BEGIN

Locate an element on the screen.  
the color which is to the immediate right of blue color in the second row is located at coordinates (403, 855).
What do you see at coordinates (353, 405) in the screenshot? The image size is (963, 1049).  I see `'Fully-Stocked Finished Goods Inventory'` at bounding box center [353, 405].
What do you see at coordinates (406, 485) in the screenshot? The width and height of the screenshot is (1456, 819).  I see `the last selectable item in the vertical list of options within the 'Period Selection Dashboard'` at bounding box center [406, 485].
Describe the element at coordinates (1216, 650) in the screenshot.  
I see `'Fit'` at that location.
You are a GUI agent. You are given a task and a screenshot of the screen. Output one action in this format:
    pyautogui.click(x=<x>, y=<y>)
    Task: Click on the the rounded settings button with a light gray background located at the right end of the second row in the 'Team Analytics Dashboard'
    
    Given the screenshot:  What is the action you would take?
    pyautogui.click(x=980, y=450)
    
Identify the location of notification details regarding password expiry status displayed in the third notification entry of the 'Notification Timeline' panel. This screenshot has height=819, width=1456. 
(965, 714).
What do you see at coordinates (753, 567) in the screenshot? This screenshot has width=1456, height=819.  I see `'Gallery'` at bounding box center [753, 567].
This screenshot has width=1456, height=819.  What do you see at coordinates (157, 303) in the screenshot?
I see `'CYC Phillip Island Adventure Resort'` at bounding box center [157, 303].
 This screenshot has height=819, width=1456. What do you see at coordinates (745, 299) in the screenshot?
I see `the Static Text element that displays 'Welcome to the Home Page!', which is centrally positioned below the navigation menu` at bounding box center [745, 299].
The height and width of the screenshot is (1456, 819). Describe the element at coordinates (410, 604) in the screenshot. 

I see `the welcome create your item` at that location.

END

■ Written exercise
Begin at the very first line of the entries and stop after the line that contains "What do you see at coordinates (353, 405)". Recast those lines as a JSON list of strings, one string per line, and leave out any blank lines.

■ Result for this task
[
  "Locate an element on the screen.  ",
  "the color which is to the immediate right of blue color in the second row is located at coordinates (403, 855).",
  "What do you see at coordinates (353, 405) in the screenshot? The image size is (963, 1049).  I see `'Fully-Stocked Finished Goods Inventory'` at bounding box center [353, 405]."
]